Lummi Nation raises its profile on coal port plan
by Floyd McKay
Pacific herring Credit: OpenCage
A new set of applications to develop the West Coast’s largest coal-shipping port north of Bellingham at Cherry Point is expected to be filed early in 2012, with parties gearing up for political as well as environmental struggles over the proposal.
This week the Lummi Nation, the largest Native-American tribe in Whatcom County, served notice that it intends to be a major player in studies dealing with the port. Merle Jefferson Sr., a Lummi elder statesman and director of the Lummi Natural Resources Department for 20 years, addressed Lummi concerns in an opinion piece in the Bellingham Herald.

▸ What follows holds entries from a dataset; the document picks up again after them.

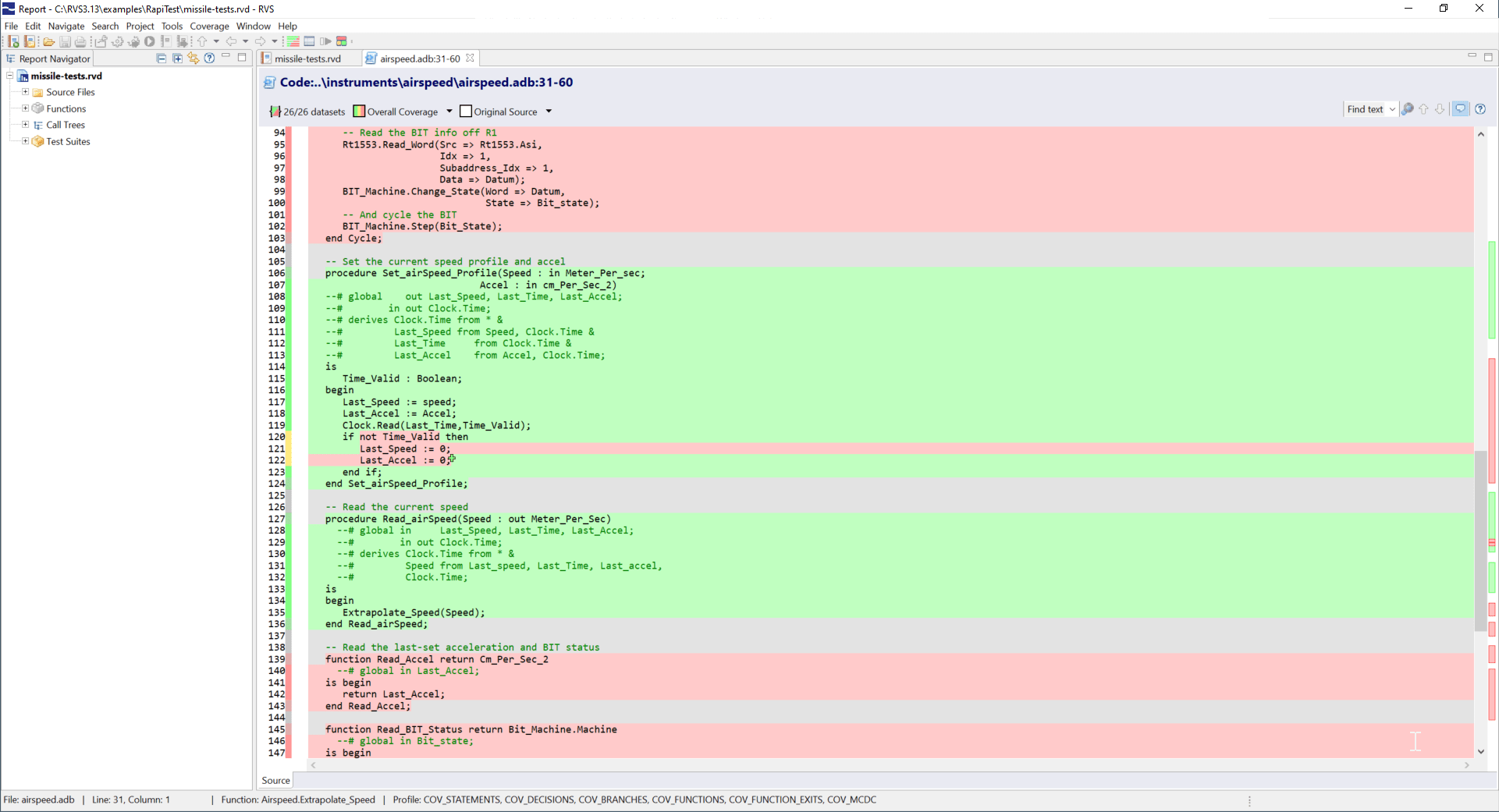Open Help via the question mark icon
This screenshot has height=812, width=1499.
click(x=1480, y=108)
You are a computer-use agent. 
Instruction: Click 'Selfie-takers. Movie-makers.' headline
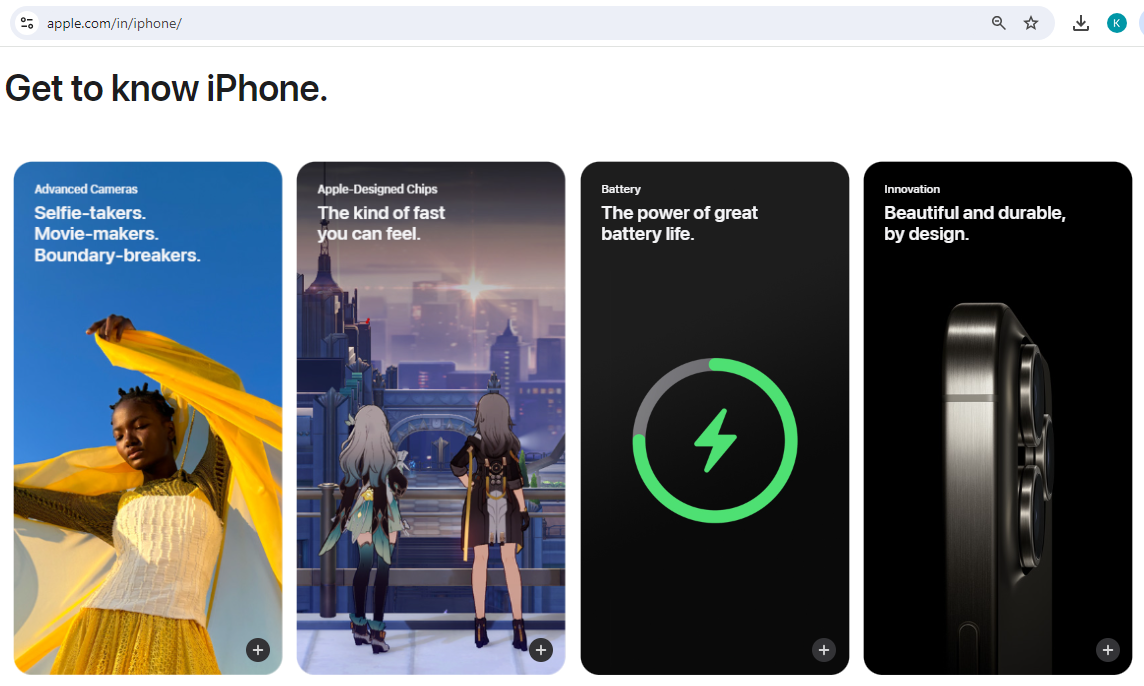[x=96, y=223]
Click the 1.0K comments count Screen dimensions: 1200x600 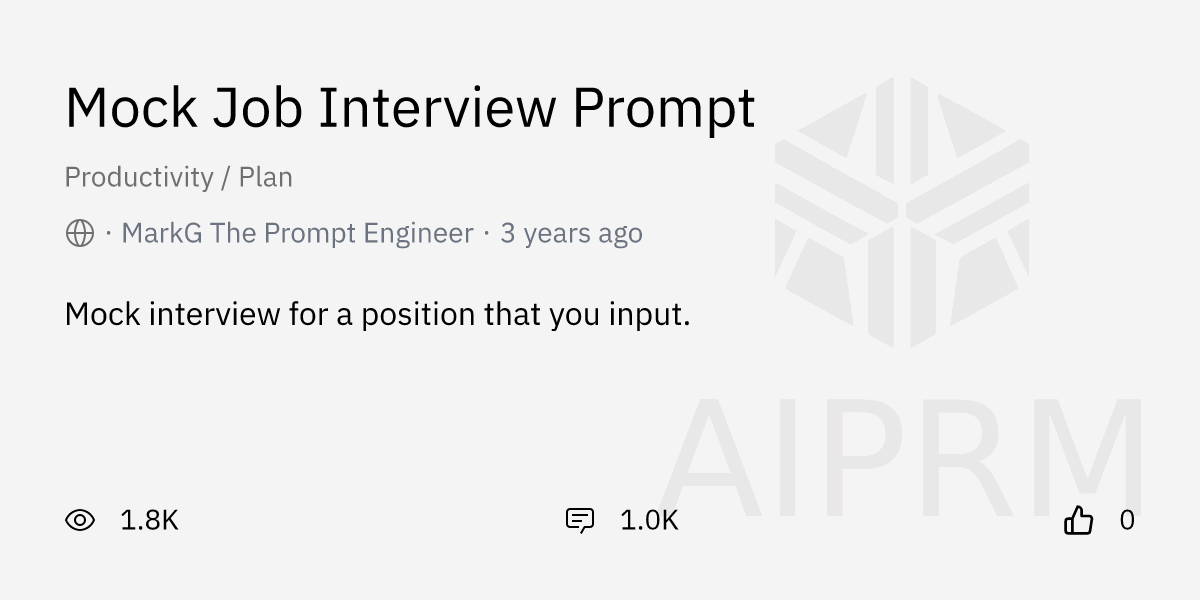coord(649,520)
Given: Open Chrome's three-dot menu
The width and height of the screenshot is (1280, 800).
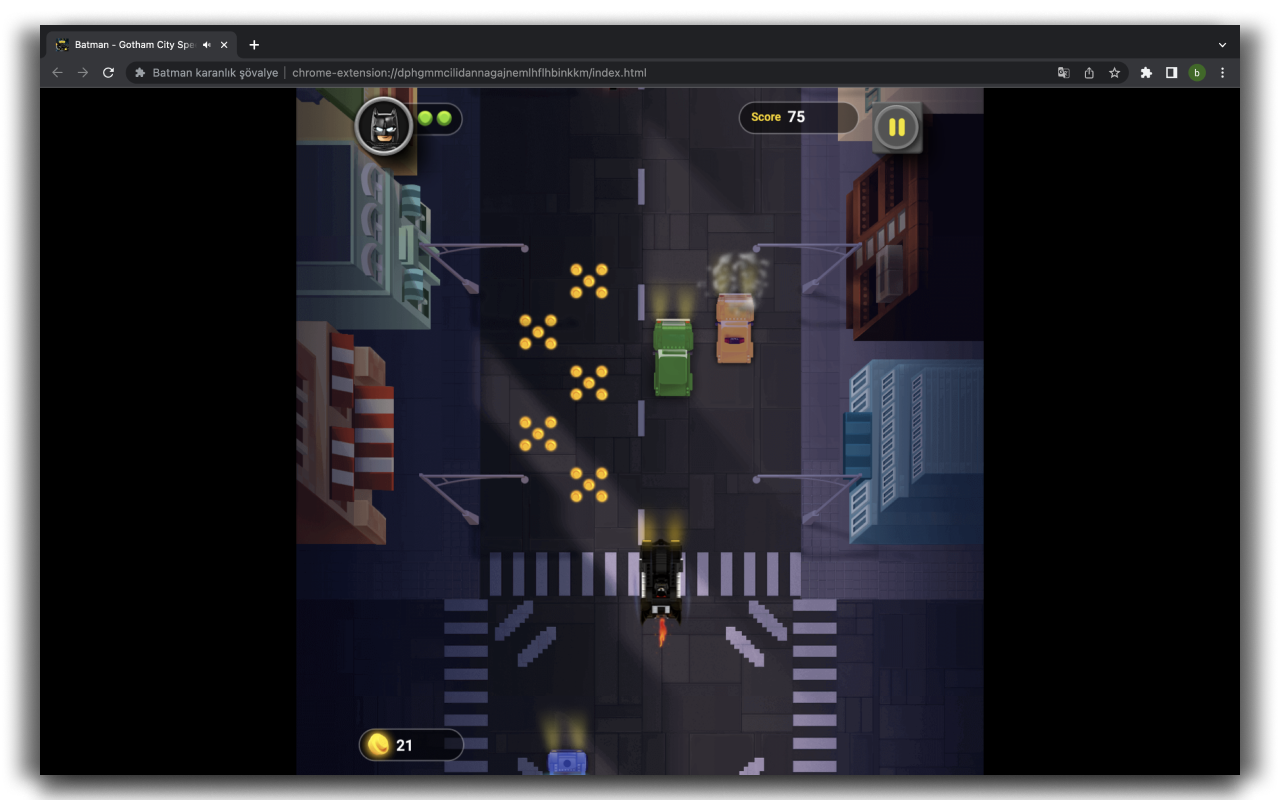Looking at the screenshot, I should 1222,72.
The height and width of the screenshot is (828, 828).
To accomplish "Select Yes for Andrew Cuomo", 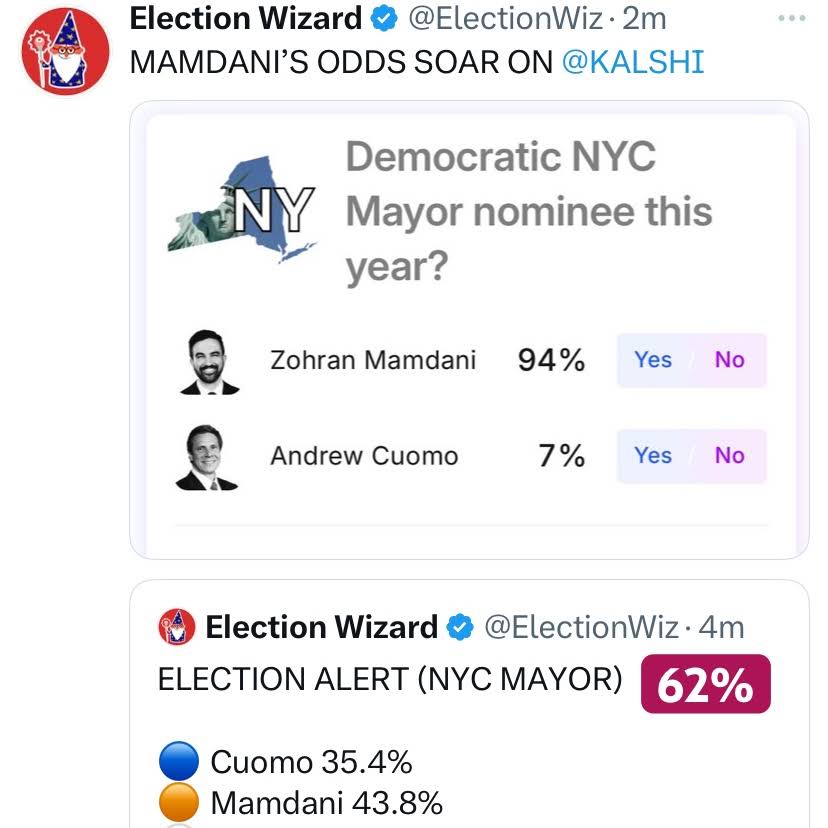I will click(x=653, y=456).
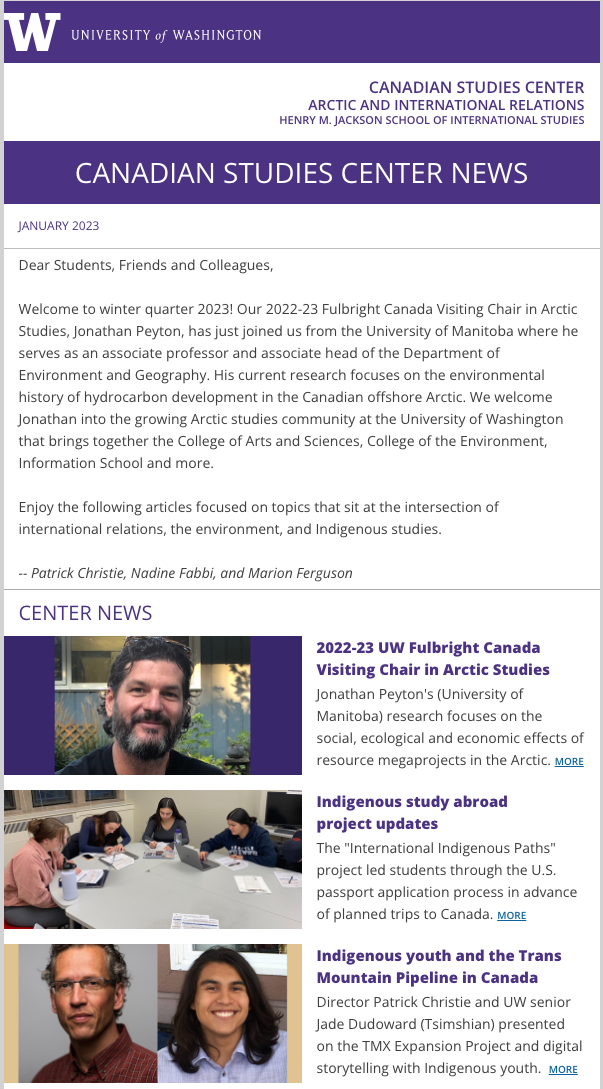Click the University of Washington wordmark
This screenshot has width=603, height=1089.
click(x=166, y=35)

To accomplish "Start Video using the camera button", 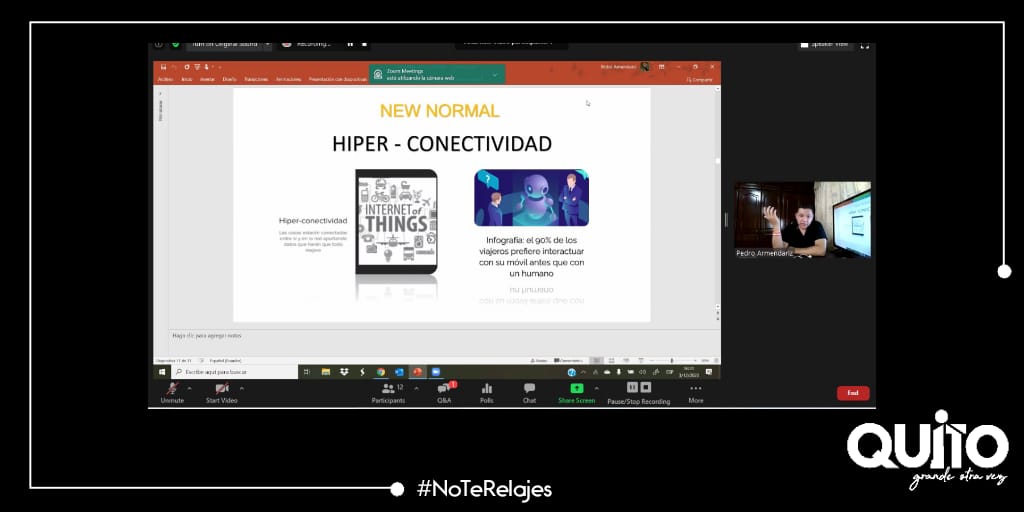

Although a study group had been created earlier this year, Jefferson’s article was a first notice to the larger community that the Lummi Nation has major concerns that it wants addressed as SSA Marine goes forward with plans for the Gateway Pacific Terminal. Fully operational, the export terminal would ship about 48 million tons of coal annually from the Powder River Basin in Wyoming to Asian markets. The terminal would have another 6 million tons of capacity, for commodities that have not been specified. Grain has been mentioned by terminal proponents.
Jefferson acknowledged the terminal’s promise of both construction and operational jobs; Lummi land is near the terminal site and the Lummi casino is on the road to Cherry Point. Earlier this year the casino announced expansion plans.
Recognizing the economic benefits, Jefferson noted, “the Lummi Team is also charged with evaluating whether the impacts and risks to treaty rights, natural resources, cultural resources, traditional cultural properties and the environment outweigh the potential economic gain.” The tribe has already been consulting with SSA Marine and the U.S. Army Corps of Engineers on artifact sites in the Cherry Point reserve, which is now the home to two refineries and an aluminum plant.
Fishing is a major part of the Lummi economy, and the tribe has long been concerned about the demise of herring in Cherry Point waters. The history of the herring stock, once abundant and now depleted, shows decline since industrialization at Cherry Point, although biologists are cautious about blaming the industries. Herring are a critical link the food chain for Chinook Salmon.
An element that has had little attention to this point, the introduction of giant Cape-size ships to carry coal to Asia, is of particular concern to Lummi fishers who would share the waters off Cherry Point with the world’s largest freighters.
“The Gateway Pacific pier, planned to be 3,000 feet long and 100 feet wide, would dwarf the existing piers currently operated by BP Cherry Point, Alcoa Intalco Works and ConocoPhillips,” Jefferson wrote. “The pier would be large enough to accept massive Cape-size ships — which are too big to even travel through the Panama Canal, can carry 250,000 dead weight tons, and may require as many as four tugboats to guide them into port. This increased vessel traffic will present a particular hazard to tribal fishers in their comparatively small fishing boats and will interfere with fishing.”
Once applications are filed early in 2012 for shoreland and upland development, an exhaustive process of environmental review will begin; it’s expected to take at least two years. Concerns highlighted by Jefferson will be among those studied, but the Lummi have proclaimed that they also intend to conduct their own review of topics vital to the nation’s culture and livelihood.